Task goal:
Look below for the line with "This screenshot has height=896, width=1341." and the line with "the account selector". Copy exactly those two lines and every line between, but not the pictures.

Supplied entries:

☆ ☆ ☆ ☆

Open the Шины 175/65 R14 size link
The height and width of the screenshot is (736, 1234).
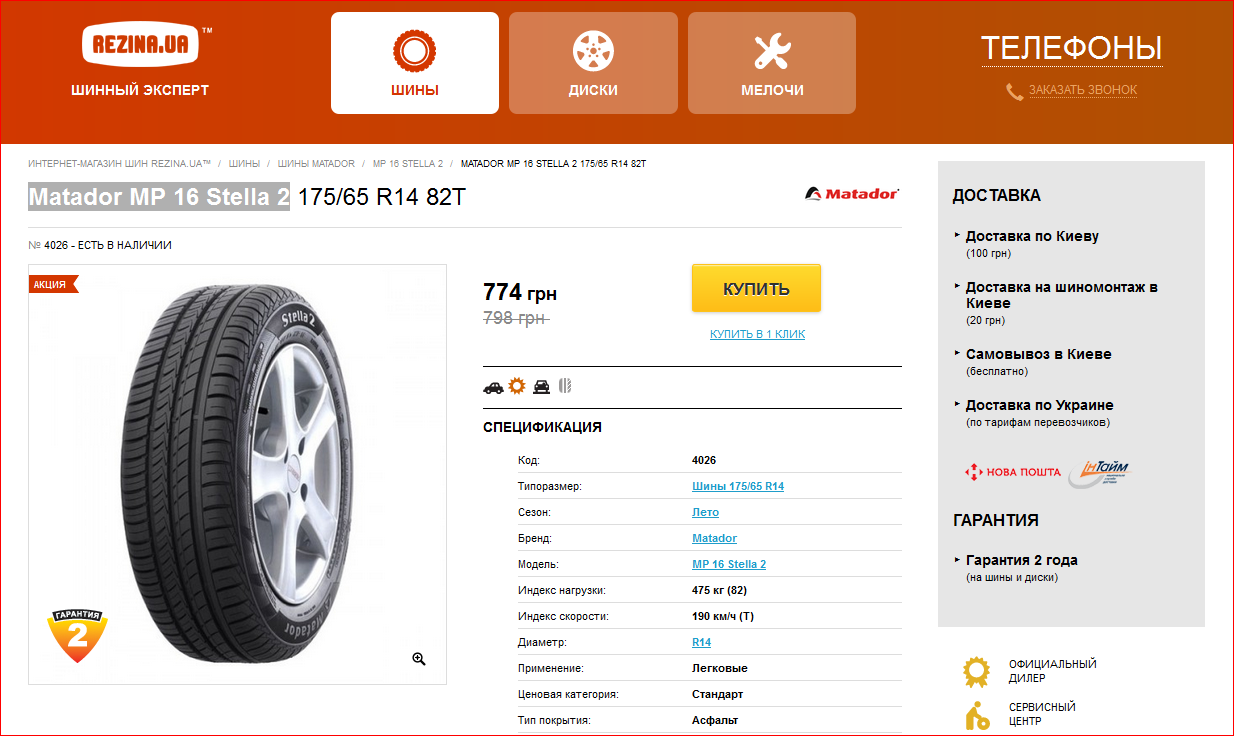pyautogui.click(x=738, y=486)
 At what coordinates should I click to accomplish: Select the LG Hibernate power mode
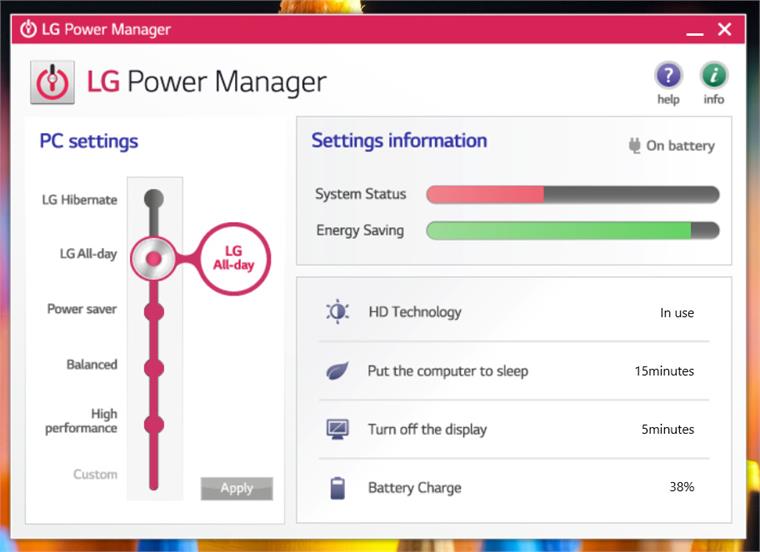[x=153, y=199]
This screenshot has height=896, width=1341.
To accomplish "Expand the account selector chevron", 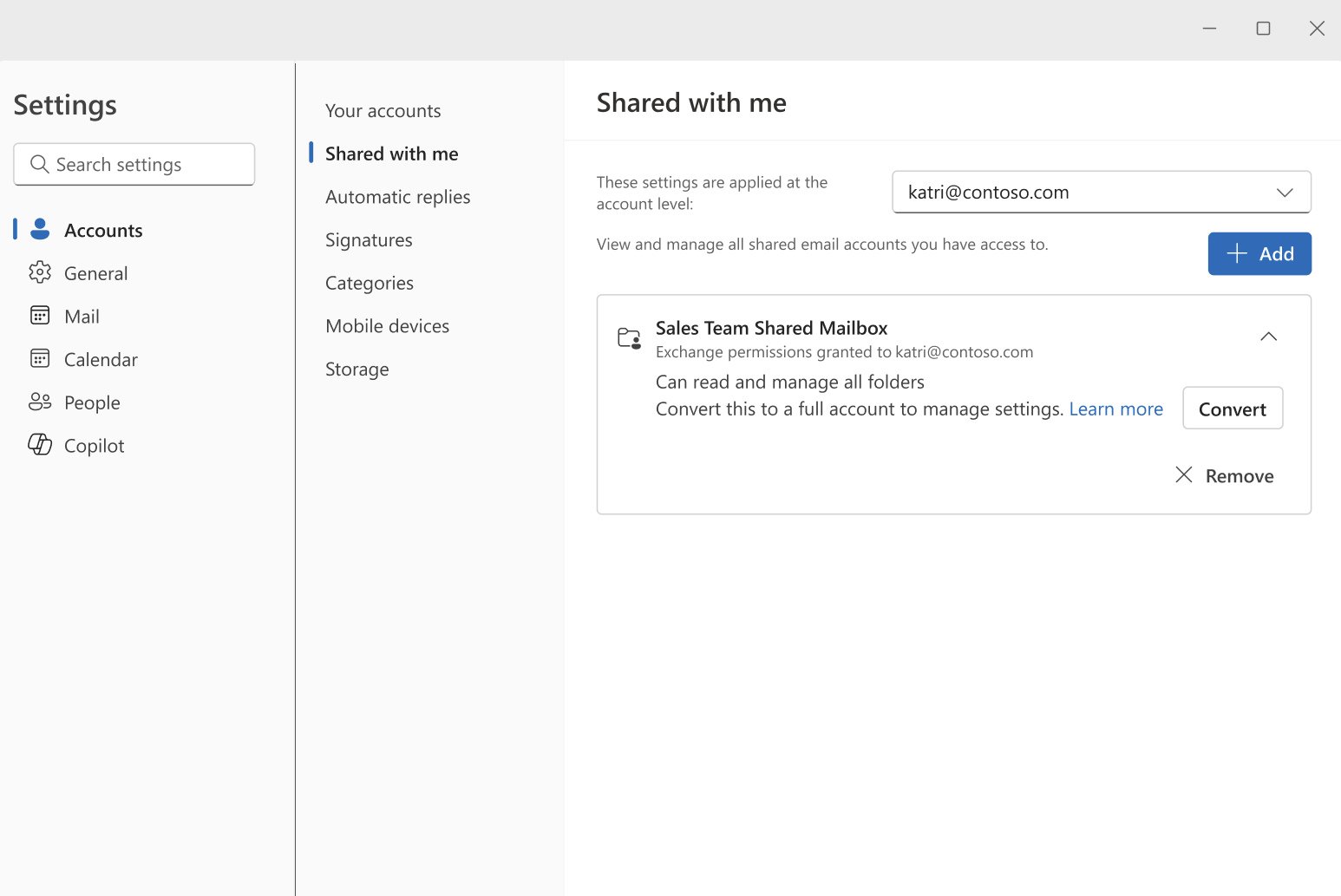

☆ ☆ ☆ ☆

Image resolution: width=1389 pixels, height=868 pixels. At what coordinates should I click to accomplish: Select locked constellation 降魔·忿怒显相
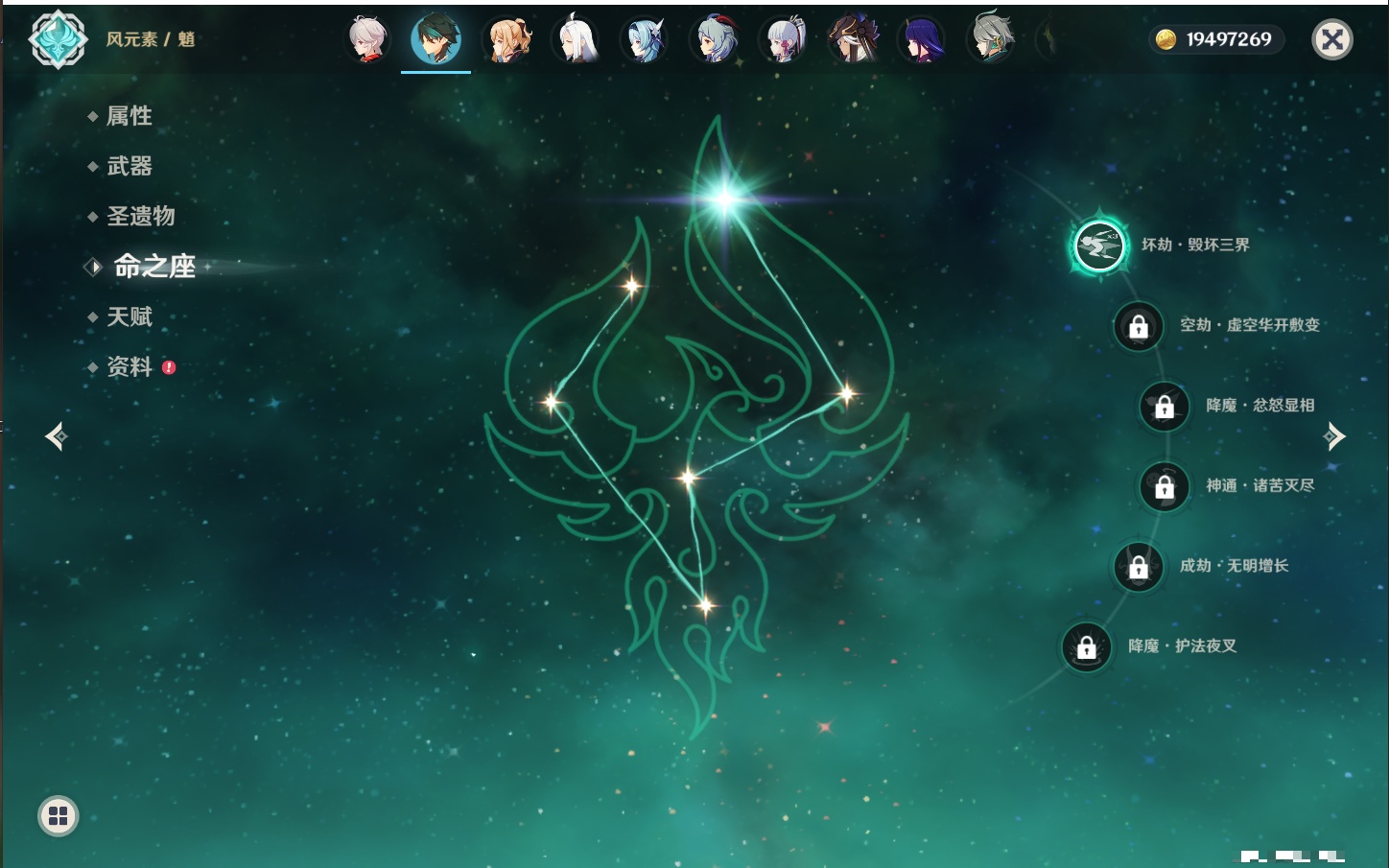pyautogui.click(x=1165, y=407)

☆ ☆ ☆ ☆

Answer section:
This screenshot has height=896, width=1341.
To accomplish "Expand the account selector chevron", 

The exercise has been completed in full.